Airport in São Tomé and Príncipe

Príncipe Airport is an airport on the island of Príncipe, located 3 km north of Santo António, the island's capital. It is the only airport on Príncipe and one of the three airports serving São Tomé and Príncipe. It was built in 1968 during Portuguese colonial rule. The only commercial flights available are to São Tomé International Airport in the capital, but private and charter flights are also available.

East of the airport is the settlement of Aeroporto named after the airport.
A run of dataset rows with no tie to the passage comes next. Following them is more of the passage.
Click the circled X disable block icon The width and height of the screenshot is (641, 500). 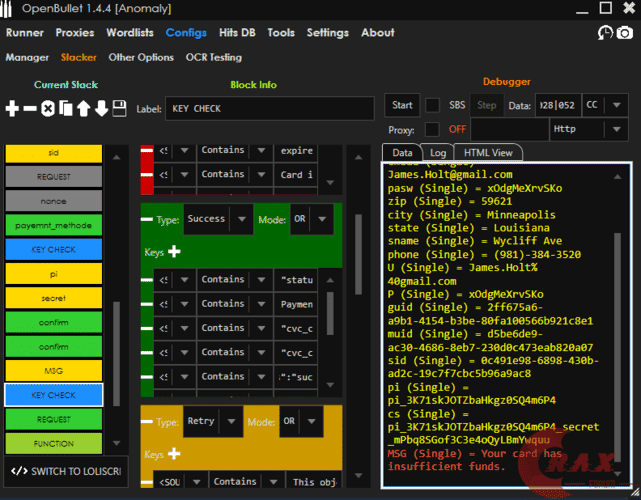coord(48,108)

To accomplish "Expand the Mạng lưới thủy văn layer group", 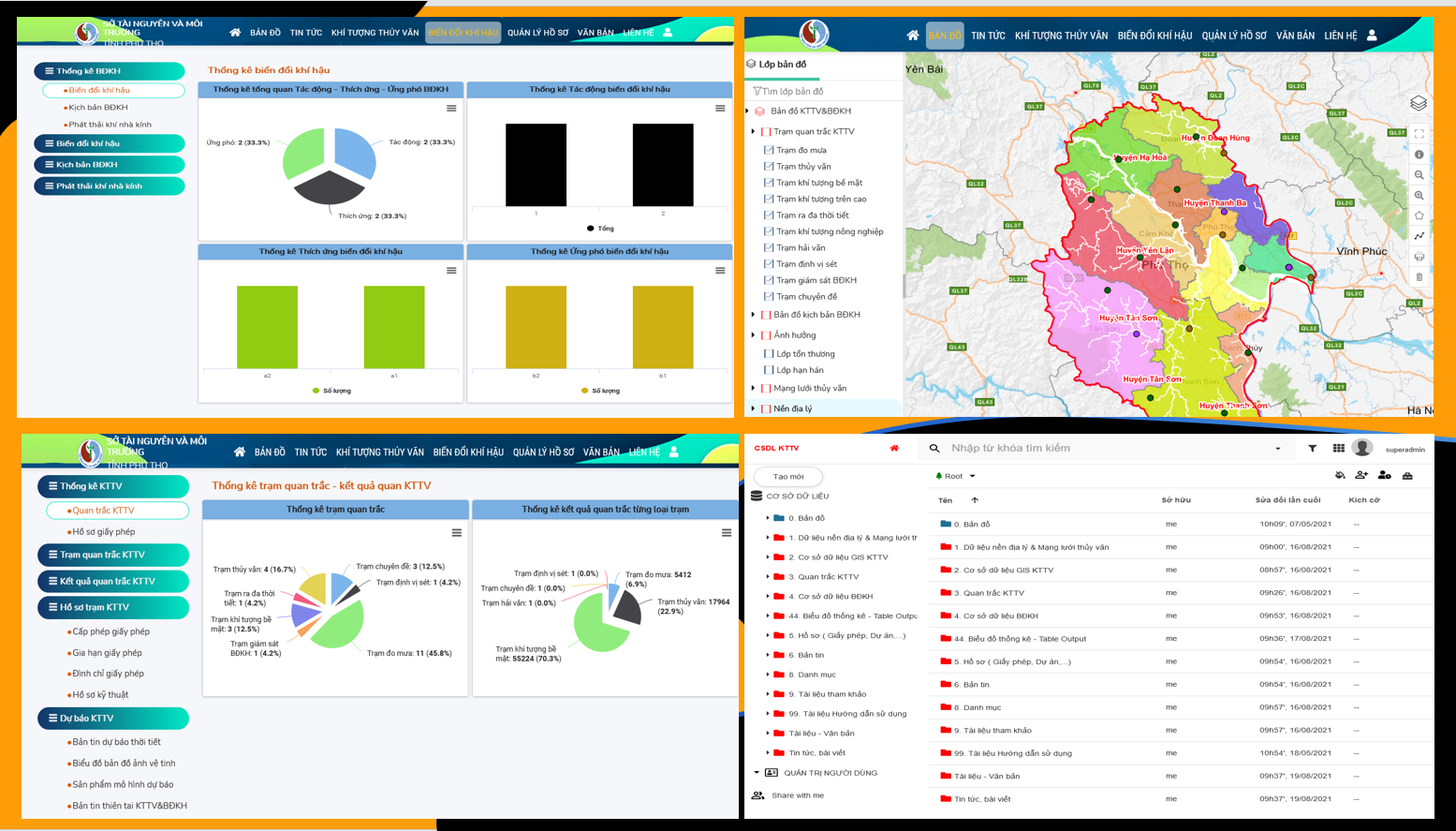I will [753, 388].
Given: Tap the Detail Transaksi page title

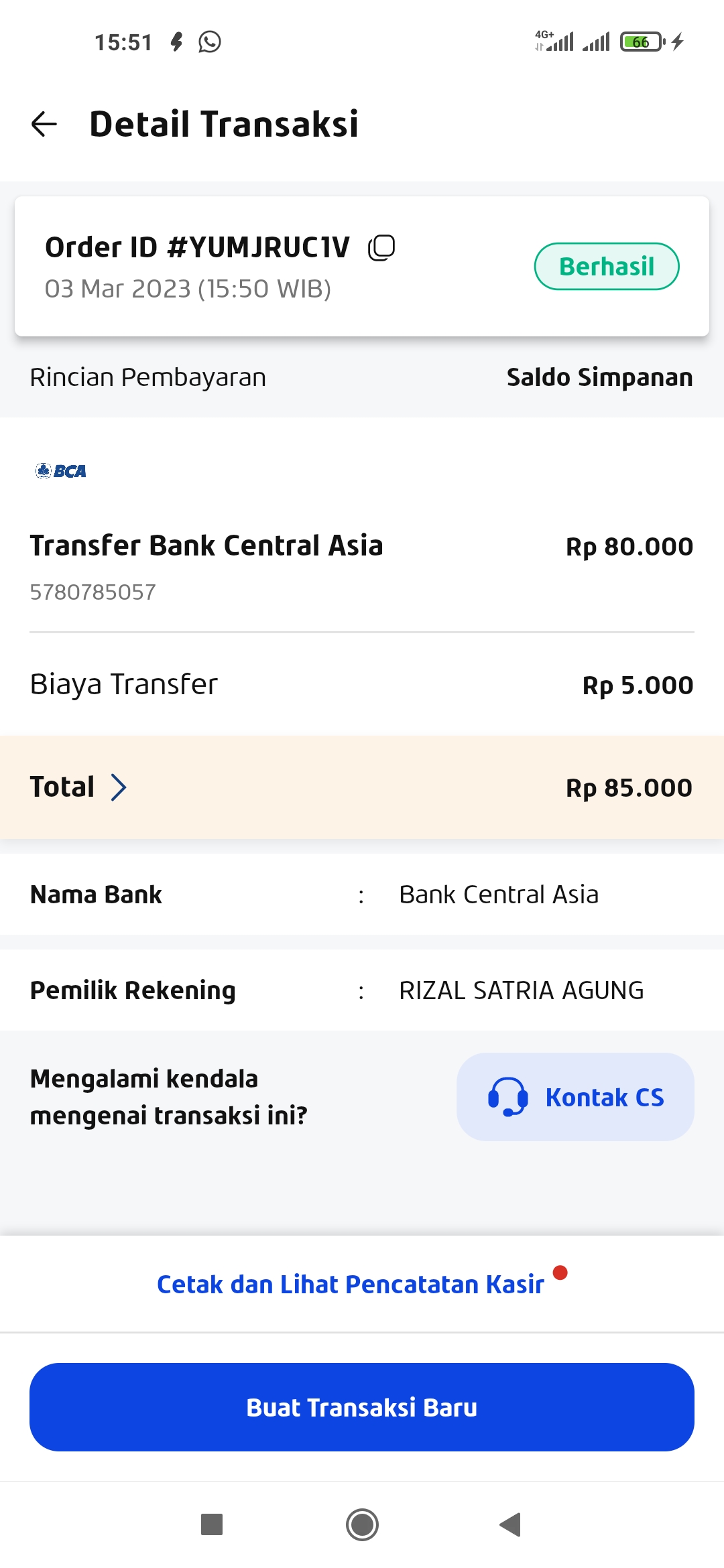Looking at the screenshot, I should coord(224,124).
== Airlines and destinations ==

| Airlines | Destinations |
|---|---|
| Afrijet | São Tomé |
| STP Airways | São Tomé |

==Renovations==

In 2012, the Portuguese construction firm Mota-Engil was hired to modernize the airport. The main focus was on lengthening the runway to allow it to accommodate mid-size jets. Although regional President José Cardoso Cassandra originally announced the work would be completed within 17 months, it was not finished until October 2015. The renovations were funded by a $18 million investment by a South African firm, which also involved the construction of a five-star eco-tourism hotel on the island.

== Facilities ==
The airport resides at an elevation of 591 ft above mean sea level. It has 1 runway designated 18/36 with an asphalt surface. Prior to the 2012 renovations, it measured 1320 × 30 m, but it has since been lengthened to 1750 m. Unlike the airport in São Tomé, the airport in Príncipe is not certified for Instrument Flight Rules. The airport does have customs facilities, but there are no commercial international flights into Príncipe, so the facilities are only for passengers arriving on charter and private flights.